To say mobile phones have changed since they first appeared more than 20 years ago would, of course, be an extreme understatement. We wonder if the first producers could have envisaged landmarks like Panasonic's 100 million phone shipments announced this week though.
The high-end 3G handset is the latest evolution of a line that started in 1979 with the analogue TZ-801 phone, designed exclusively for use in cars. It was another six years before a portable follow-up, the TZ-802A, arrived with a shoulder strap for lugging the 7kg of electronics and battery around.
First real mobile
Fast-forward to 1987 and Panasonic bestowed the first recognisable mobile phone – the TZ-802B – on the Japanese market, a move that helped spark the boom in mobile ownership.
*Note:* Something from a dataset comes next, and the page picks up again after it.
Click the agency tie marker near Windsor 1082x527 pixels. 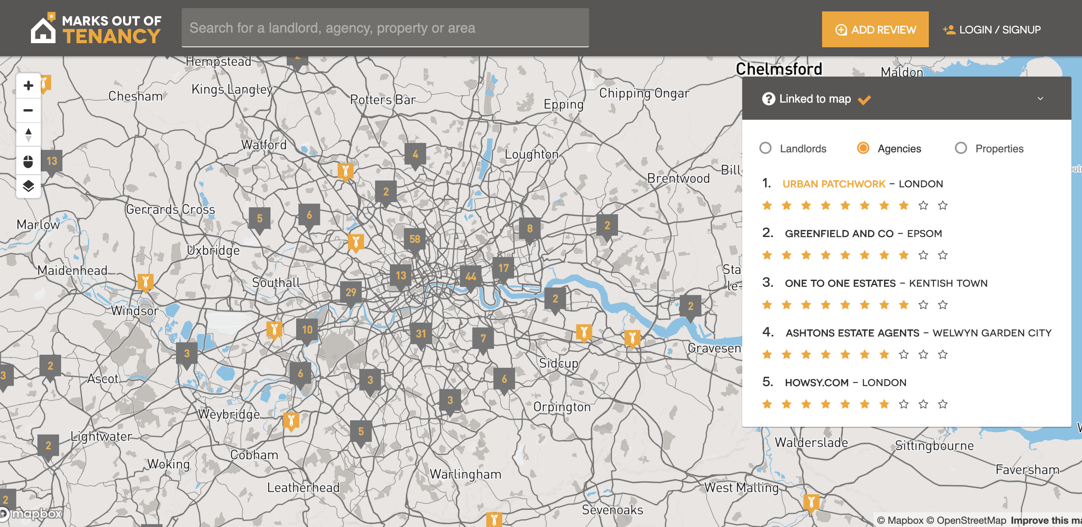[x=145, y=281]
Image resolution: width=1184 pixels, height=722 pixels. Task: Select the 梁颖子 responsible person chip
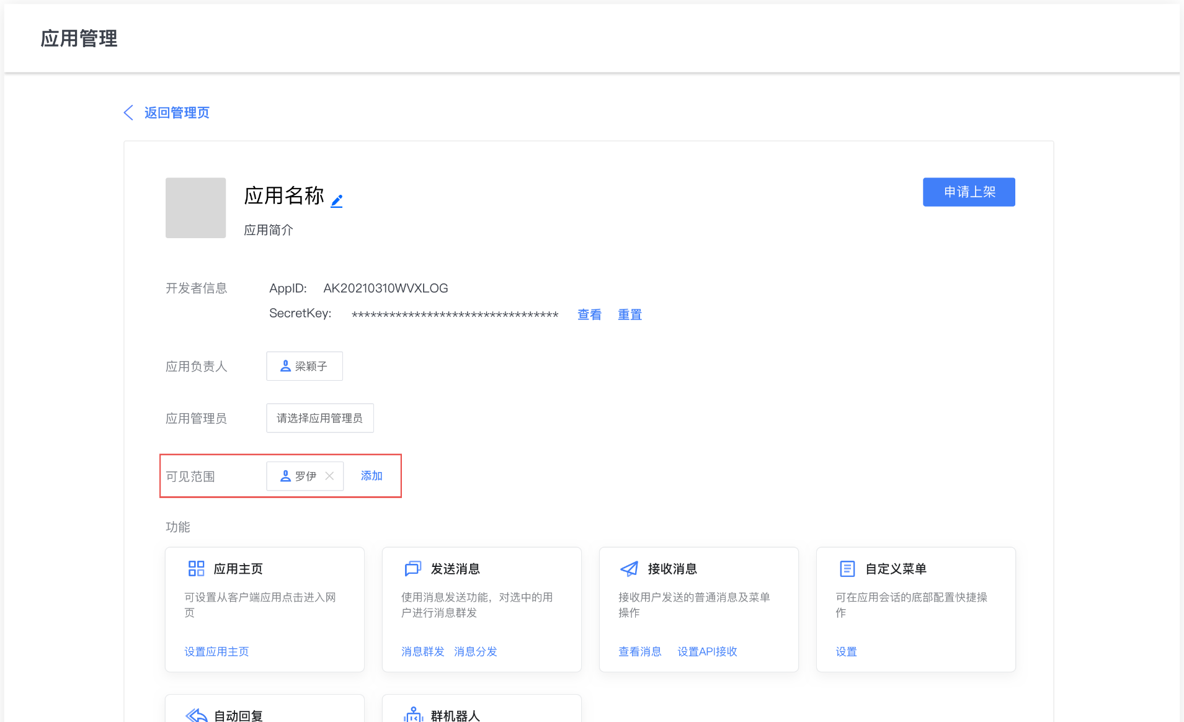(304, 366)
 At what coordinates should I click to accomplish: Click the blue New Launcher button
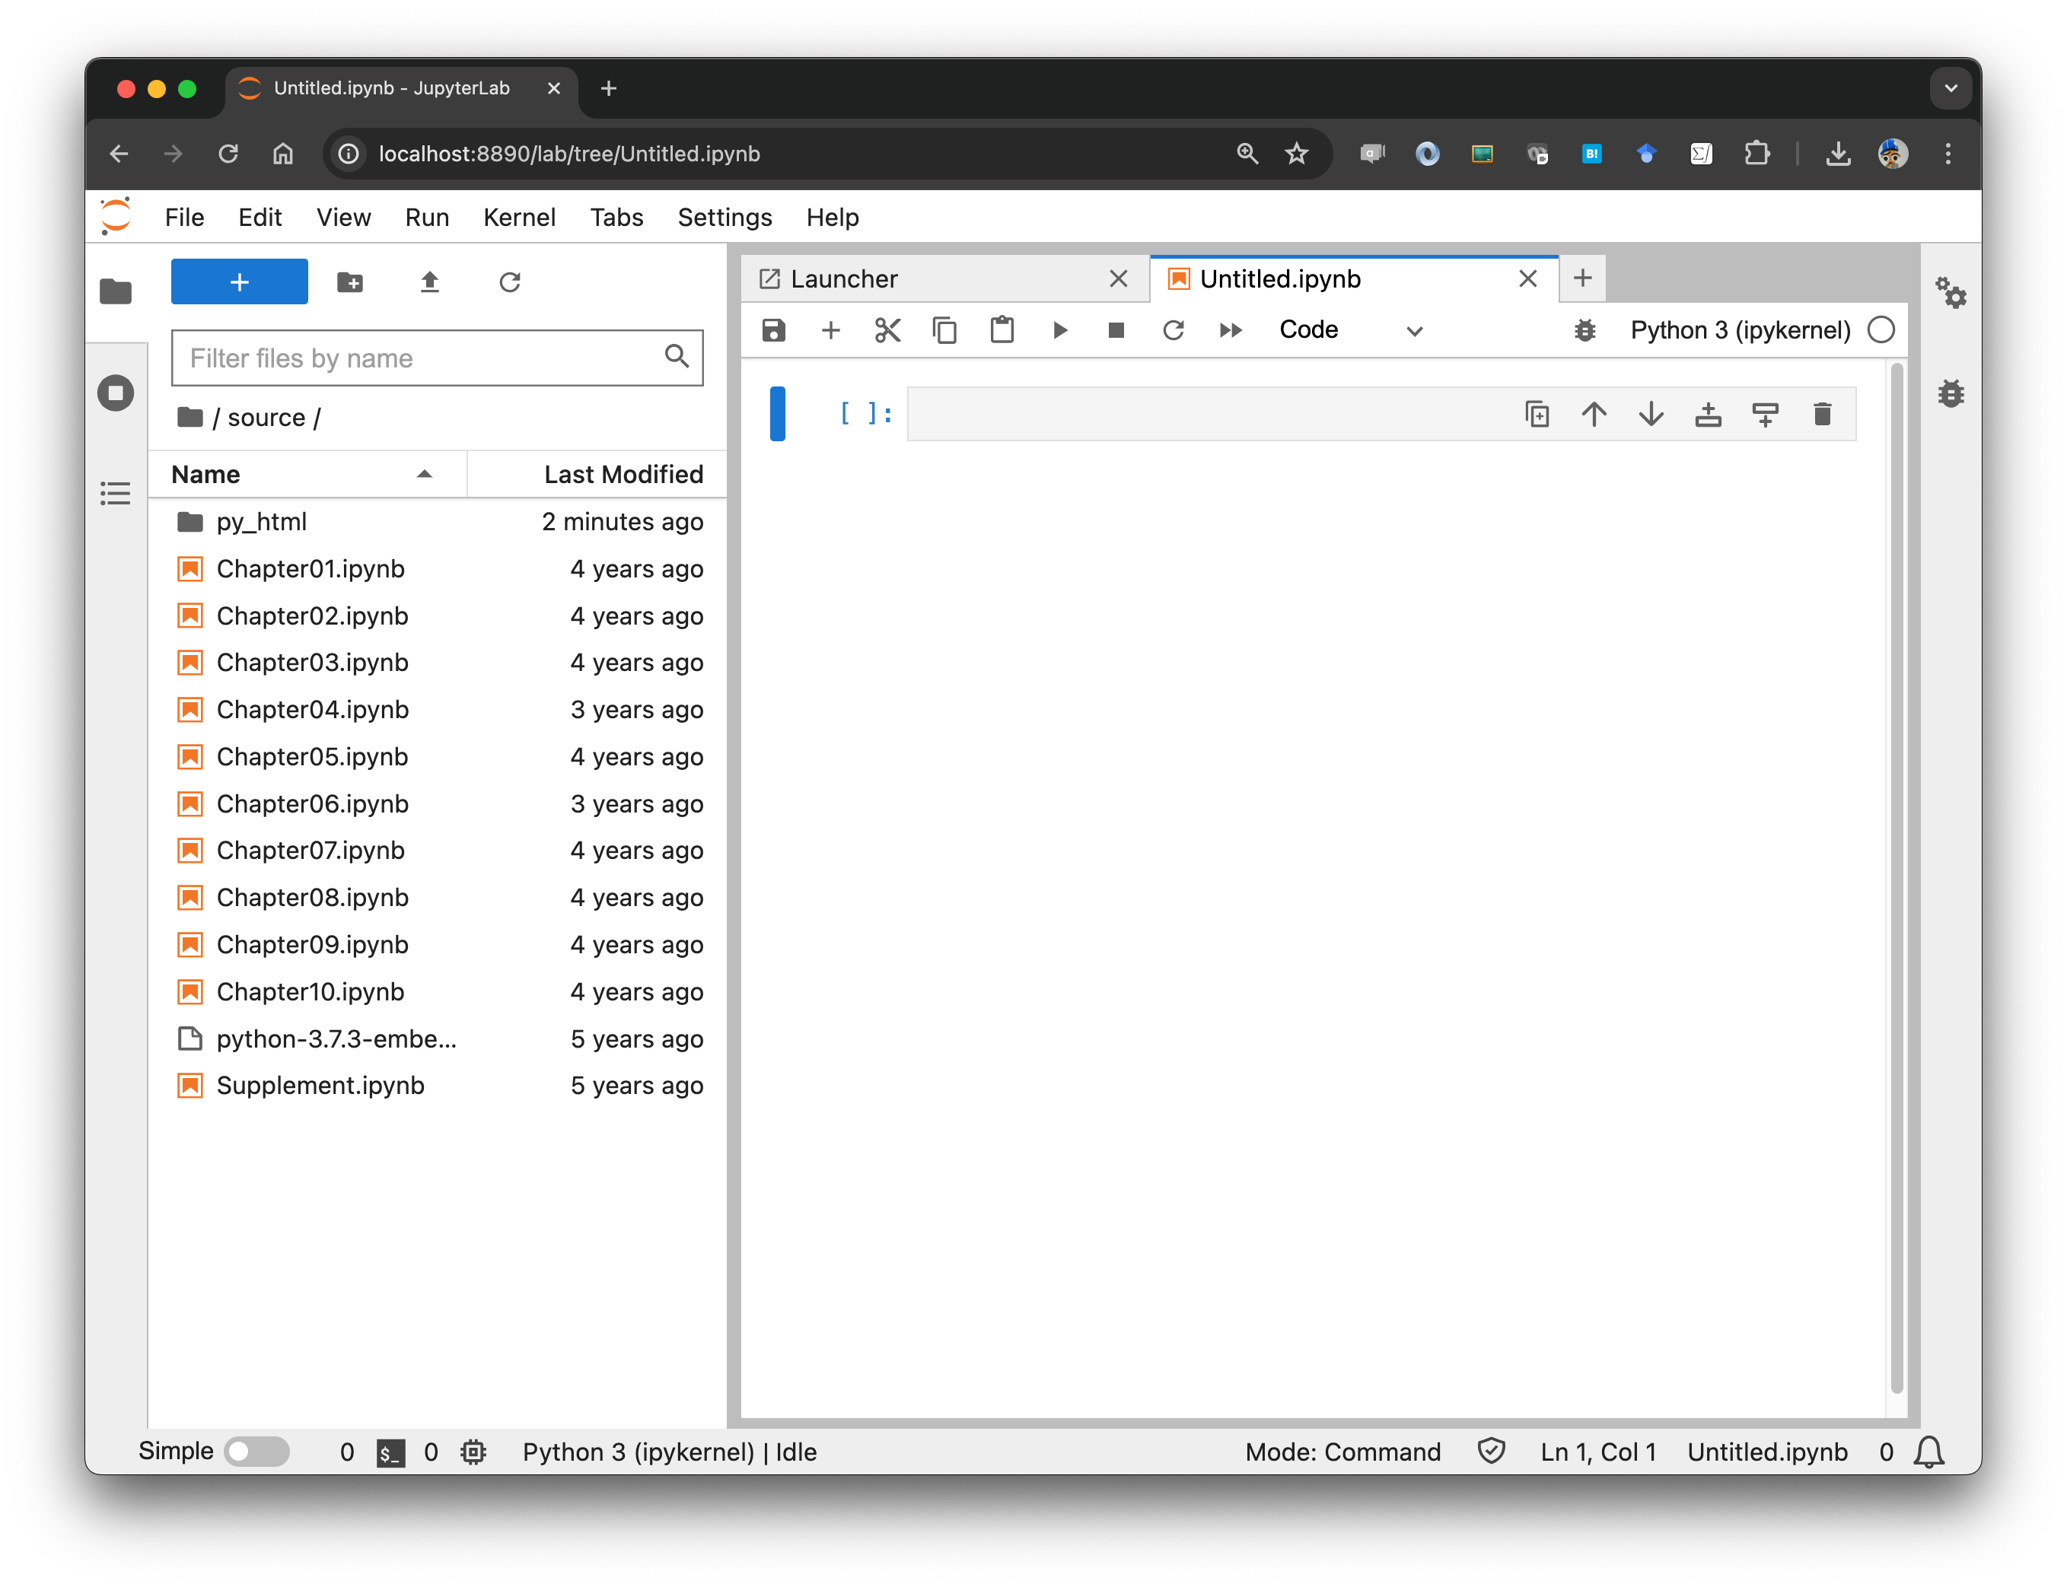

Come 2001, Panasonic was responsible for handsets on the world's first 3G network, the FOMA-branded service from NTT DoCoMo.
In terms of milestones, the first 10 million phone sales took Panasonic 18 years from 1979 to 1997, but the leap in popularity from then on saw the next 90 million phones sell in just 11 more years.
As for the future, the current trend to cram more and more into phones just to persuade existing customers in a saturated market to upgrade, has resulted in everything from electronic cash to digital TV receivers in Japanese phones – something the West is sure to see soon, like it or not.